The bill, authored by Senator Anthony Portantino (D-La Cañada Flintridge), would move California’s education funding base away from average daily attendance in favor of an enrollment-based funding model.
“For as long as any one of us can remember, California schools have received their funding based on average daily attendance allotments, essentially meaning that when a student is in school, a school receives a portion of funding and when that student misses school the district loses some funding,” Thurmond said. “As someone who has worked around attendance for almost 10 years, I have found, as many have said, that this is a system that creates an incredible lack of equity for many California schools.”
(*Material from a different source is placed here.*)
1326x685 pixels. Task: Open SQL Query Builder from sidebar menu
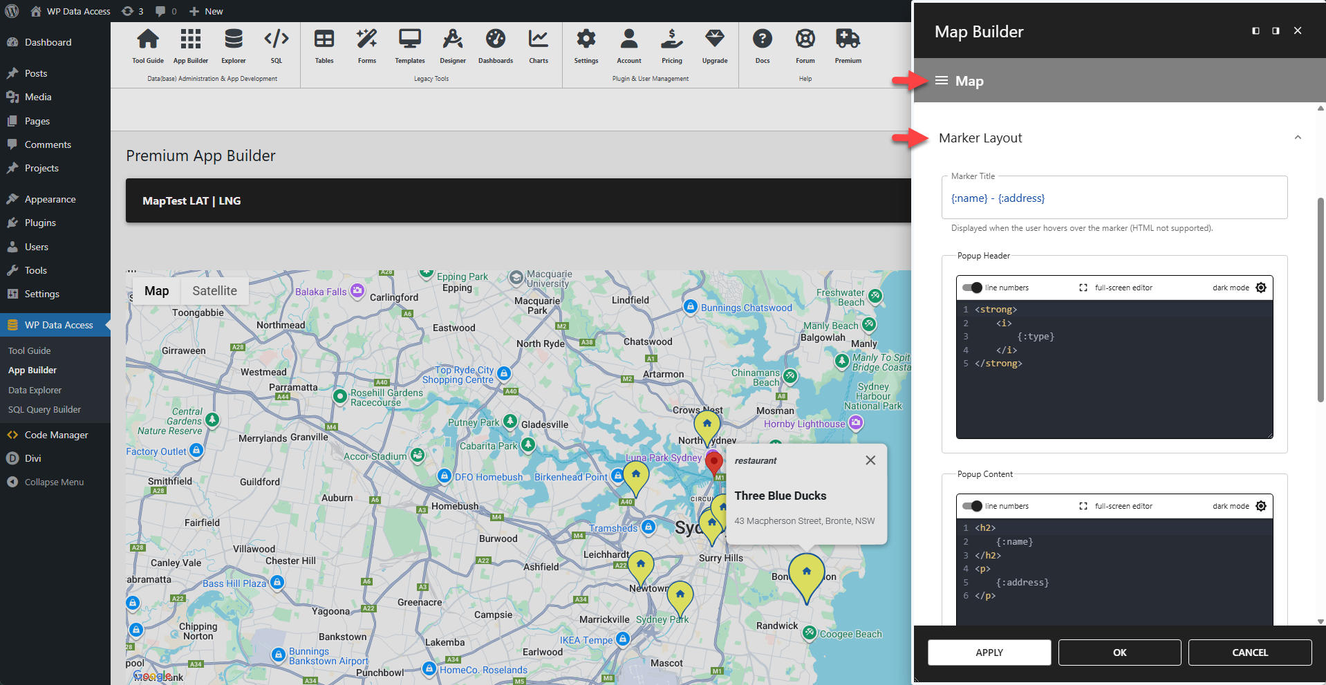coord(44,409)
California is one of just six states that doesn’t consider enrollment numbers as its basis when determining state aid to districts.
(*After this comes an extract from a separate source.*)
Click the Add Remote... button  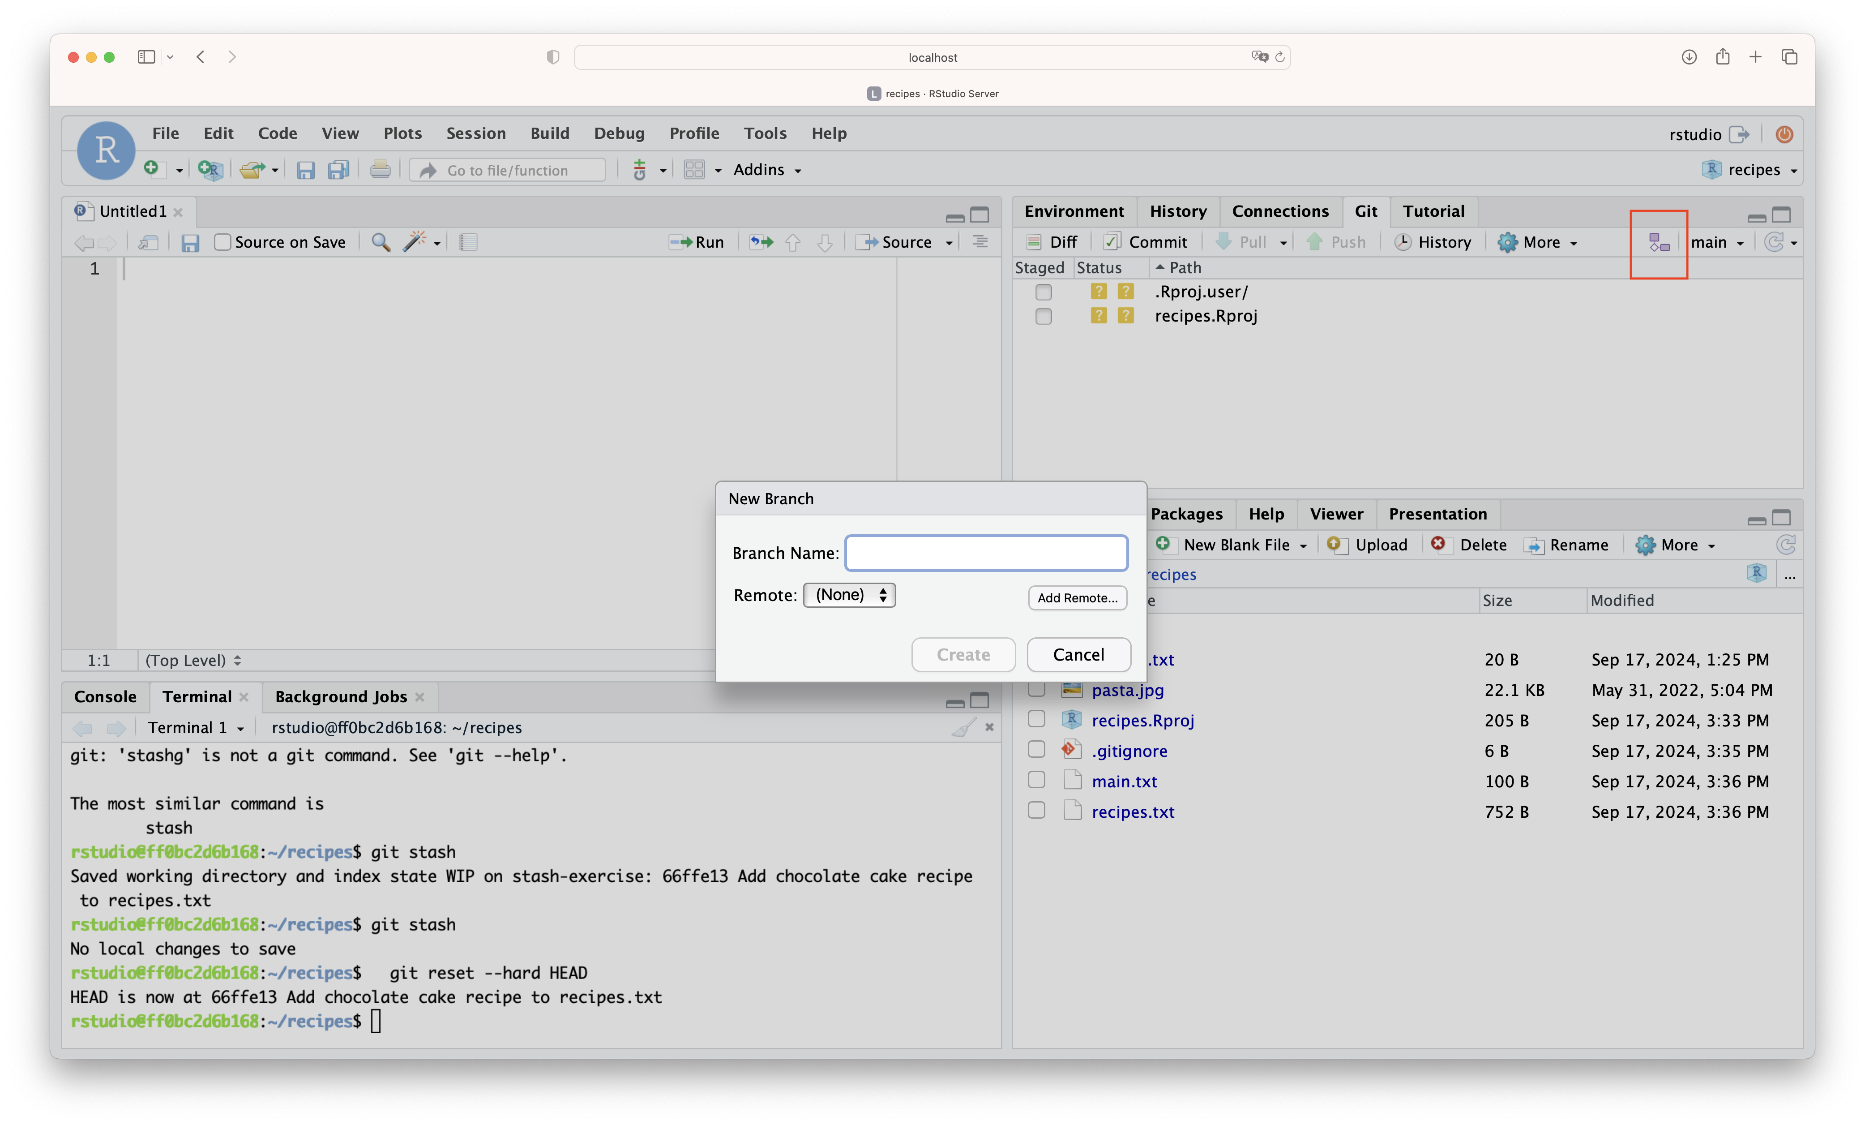(x=1077, y=598)
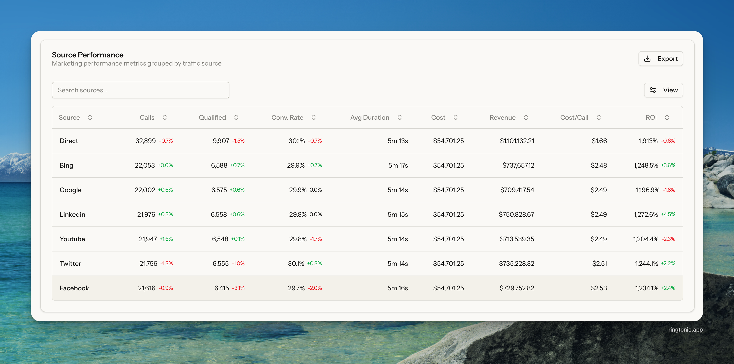Viewport: 734px width, 364px height.
Task: Click the Youtube row name
Action: 72,239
Currently, districts’ budgets are based on enrollment while funding comes from attendance. This means if 100 students are enrolled in a district but there is 95 percent attendance, administrators must still be prepared to serve 100 students each day. There are fixed educational, programmatic and operational costs but funding is missed if students are absent.
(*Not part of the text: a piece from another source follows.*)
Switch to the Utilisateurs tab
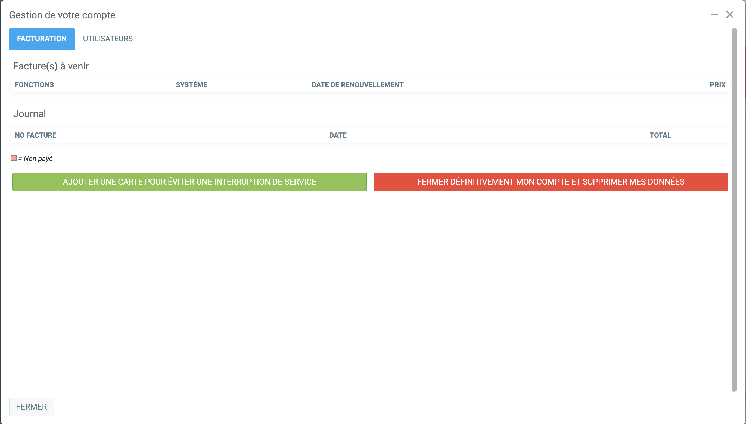 pos(108,39)
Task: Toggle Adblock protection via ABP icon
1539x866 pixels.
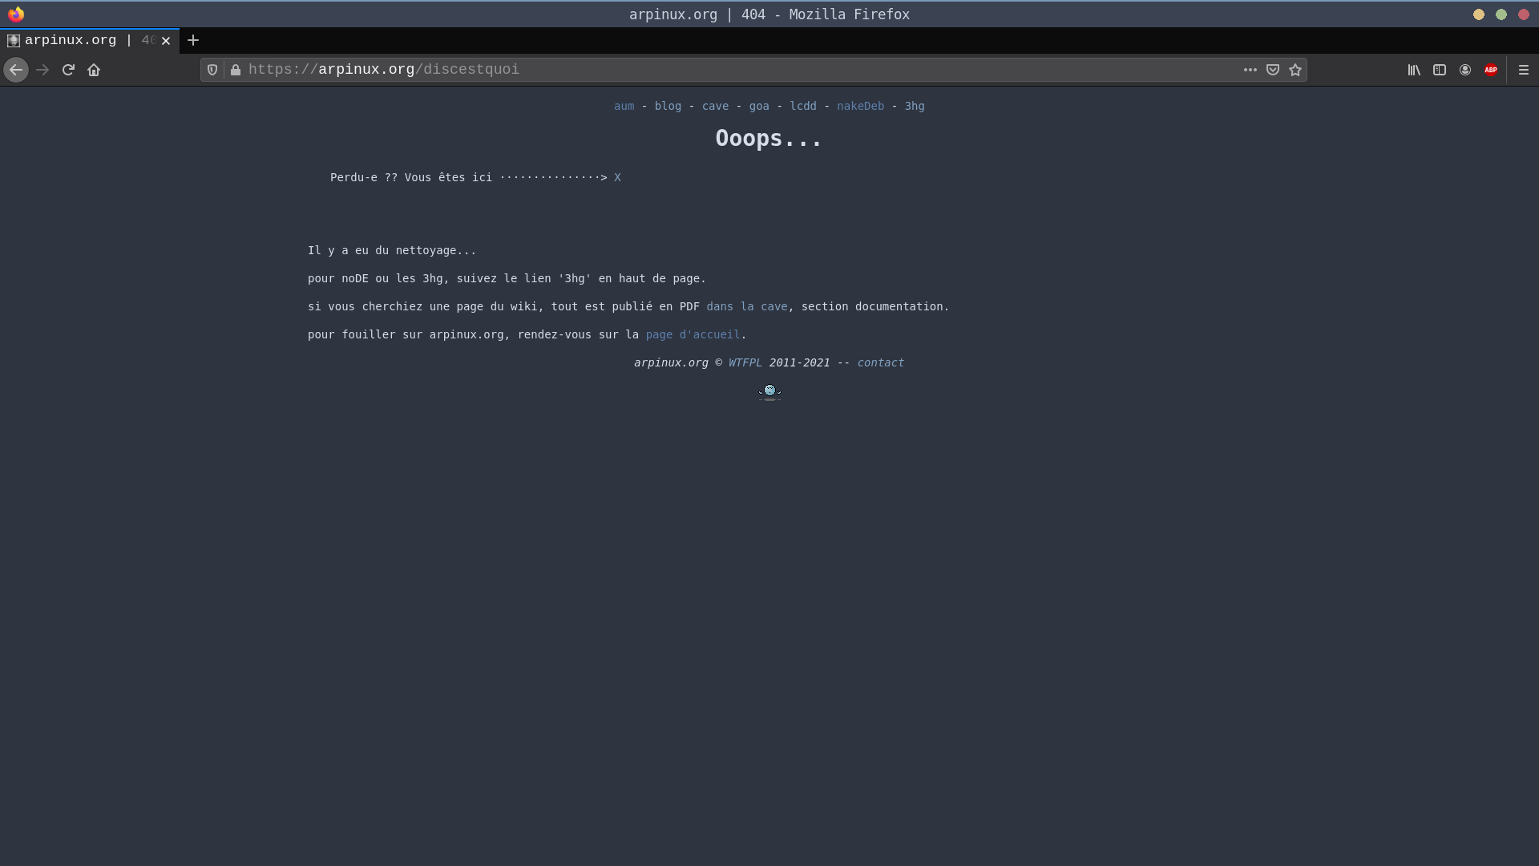Action: point(1491,70)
Commencing in fiscal year 2023–24, SB 830 “would authorize a county office of education or school district to apply each fiscal year to the Superintendent for supplemental education funding. The bill would require a local educational agency to receive as supplemental education funding the difference between what the local educational agency would have received under the Local Control Funding Formula based on average daily membership and what the local educational agency received under the Local Control Funding Formula based on average daily attendance for that fiscal year, as provided,” the bill reads.
To be eligible, LEAs would have to report average daily enrollment for the previous academic year to the superintendent on July 1 as well as demonstrating “a maintenance of effort” to combat chronic absenteeism and habitual truancy. An LEA would need to spend at least 50 percent of supplement funding addressing chronic absenteeism and habitual truancy.
According to Portantino, districts have been asking for this change “for a long time.” With the state’s historic surplus, estimated at $30 or $40 billion, “this change would inject $3 billion into public education,” he continued. “You can argue that our kids should get at least 10 percent of that surplus though I think they should get more. So this is a modest change considering dollars in this years’ budget.”
No district would see a decrease in funding, Portantino said.
Some districts could see an increase of $7 million. In Oakland Unified School District, it could be $24 million or more and in Los Angeles USD, estimates are upwards of $200 million.
“We know that attendance in school is critical because a student has to be in class to learn, yet when students are facing trauma, economic uncertainty or dangerous routes to school, the simple act of showing up to class isn’t so simple,” said Kelly Gonez, president of LAUSD’s Board of Education. “School districts like LA Unified with high numbers of students in historically underserved communities face higher levels of chronic absenteeism and that means that our districts have less funding just as our students need more resources and supports to address the root cause issues.”
Before the pandemic, LAUSD had a 95 percent average daily attendance, but that has dropped to roughly 91 percent this year. Some methods the district has used to encourage students to come to school include an “Attendance Matters” campaign with local sports teams and a School Attendance Month each September as well as conducting case management, home visits and a student recovery day.